--- Data to use Enclosed Below ---

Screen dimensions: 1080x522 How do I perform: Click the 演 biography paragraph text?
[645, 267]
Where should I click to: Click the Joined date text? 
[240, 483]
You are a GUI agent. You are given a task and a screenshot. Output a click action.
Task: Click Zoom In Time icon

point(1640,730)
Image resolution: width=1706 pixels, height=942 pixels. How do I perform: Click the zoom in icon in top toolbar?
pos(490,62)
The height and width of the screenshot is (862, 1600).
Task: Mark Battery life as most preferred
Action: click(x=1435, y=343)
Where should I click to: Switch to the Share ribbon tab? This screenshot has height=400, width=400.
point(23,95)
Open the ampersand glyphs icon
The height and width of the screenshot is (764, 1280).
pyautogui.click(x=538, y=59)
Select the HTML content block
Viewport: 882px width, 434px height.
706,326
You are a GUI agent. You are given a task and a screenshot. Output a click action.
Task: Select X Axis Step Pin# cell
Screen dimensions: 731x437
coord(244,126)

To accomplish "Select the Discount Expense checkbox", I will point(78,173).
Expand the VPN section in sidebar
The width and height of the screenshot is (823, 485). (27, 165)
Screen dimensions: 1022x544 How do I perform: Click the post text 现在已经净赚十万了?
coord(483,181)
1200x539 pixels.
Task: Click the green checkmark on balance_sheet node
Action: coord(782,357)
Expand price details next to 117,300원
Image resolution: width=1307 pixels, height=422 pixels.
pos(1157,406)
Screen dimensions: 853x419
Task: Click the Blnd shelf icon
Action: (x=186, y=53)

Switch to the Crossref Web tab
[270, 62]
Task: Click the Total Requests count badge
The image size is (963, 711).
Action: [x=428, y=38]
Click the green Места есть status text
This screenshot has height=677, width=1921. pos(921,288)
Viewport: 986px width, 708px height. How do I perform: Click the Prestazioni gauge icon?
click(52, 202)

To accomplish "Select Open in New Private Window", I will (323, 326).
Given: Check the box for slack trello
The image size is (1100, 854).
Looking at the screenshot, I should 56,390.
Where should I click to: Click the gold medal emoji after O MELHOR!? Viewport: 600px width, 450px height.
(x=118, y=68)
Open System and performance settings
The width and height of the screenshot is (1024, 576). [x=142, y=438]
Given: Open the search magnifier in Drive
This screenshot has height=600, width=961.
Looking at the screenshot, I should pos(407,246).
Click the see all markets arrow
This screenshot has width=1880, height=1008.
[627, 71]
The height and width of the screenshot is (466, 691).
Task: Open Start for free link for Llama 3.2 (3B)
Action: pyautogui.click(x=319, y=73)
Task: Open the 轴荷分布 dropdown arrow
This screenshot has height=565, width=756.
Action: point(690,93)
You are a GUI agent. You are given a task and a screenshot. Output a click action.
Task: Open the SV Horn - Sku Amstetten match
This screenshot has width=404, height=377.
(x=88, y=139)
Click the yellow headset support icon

--- End of Enclosed Data to use ---

• Work order
The records above must be transcribed without a single omission.

• Result of the task
Screen dimensions: 1080x522 How do I perform: Click the 演 biography paragraph text?
[645, 267]
Where should I click to: Click the Joined date text? 
[240, 483]
You are a GUI agent. You are given a task and a screenshot. Output a click action.
Task: Click Zoom In Time icon

point(1640,730)
Image resolution: width=1706 pixels, height=942 pixels. How do I perform: Click the zoom in icon in top toolbar?
pos(490,62)
The height and width of the screenshot is (862, 1600).
Task: Mark Battery life as most preferred
Action: click(x=1435, y=343)
Where should I click to: Switch to the Share ribbon tab? This screenshot has height=400, width=400.
point(23,95)
Open the ampersand glyphs icon
The height and width of the screenshot is (764, 1280).
pyautogui.click(x=538, y=59)
Select the HTML content block
Viewport: 882px width, 434px height.
706,326
You are a GUI agent. You are given a task and a screenshot. Output a click action.
Task: Select X Axis Step Pin# cell
Screen dimensions: 731x437
coord(244,126)

To accomplish "Select the Discount Expense checkbox", I will point(78,173).
Expand the VPN section in sidebar
The width and height of the screenshot is (823, 485). (27, 165)
Screen dimensions: 1022x544 How do I perform: Click the post text 现在已经净赚十万了?
coord(483,181)
1200x539 pixels.
Task: Click the green checkmark on balance_sheet node
Action: coord(782,357)
Expand price details next to 117,300원
Image resolution: width=1307 pixels, height=422 pixels.
pos(1157,406)
Screen dimensions: 853x419
Task: Click the Blnd shelf icon
Action: (x=186, y=53)

Switch to the Crossref Web tab
[270, 62]
Task: Click the Total Requests count badge
The image size is (963, 711).
Action: [x=428, y=38]
Click the green Места есть status text
This screenshot has height=677, width=1921. pos(921,288)
Viewport: 986px width, 708px height. How do I perform: Click the Prestazioni gauge icon?
click(52, 202)

To accomplish "Select Open in New Private Window", I will (323, 326).
Given: Check the box for slack trello
The image size is (1100, 854).
Looking at the screenshot, I should 56,390.
Where should I click to: Click the gold medal emoji after O MELHOR!? Viewport: 600px width, 450px height.
(x=118, y=68)
Open System and performance settings
The width and height of the screenshot is (1024, 576). [x=142, y=438]
Given: Open the search magnifier in Drive
This screenshot has height=600, width=961.
Looking at the screenshot, I should pos(407,246).
Click the see all markets arrow
This screenshot has width=1880, height=1008.
[627, 71]
The height and width of the screenshot is (466, 691).
Task: Open Start for free link for Llama 3.2 (3B)
Action: pyautogui.click(x=319, y=73)
Task: Open the 轴荷分布 dropdown arrow
This screenshot has height=565, width=756.
Action: point(690,93)
You are a GUI agent. You are given a task and a screenshot. Output a click action.
Task: Open the SV Horn - Sku Amstetten match
This screenshot has width=404, height=377.
(x=88, y=139)
Click the yellow headset support icon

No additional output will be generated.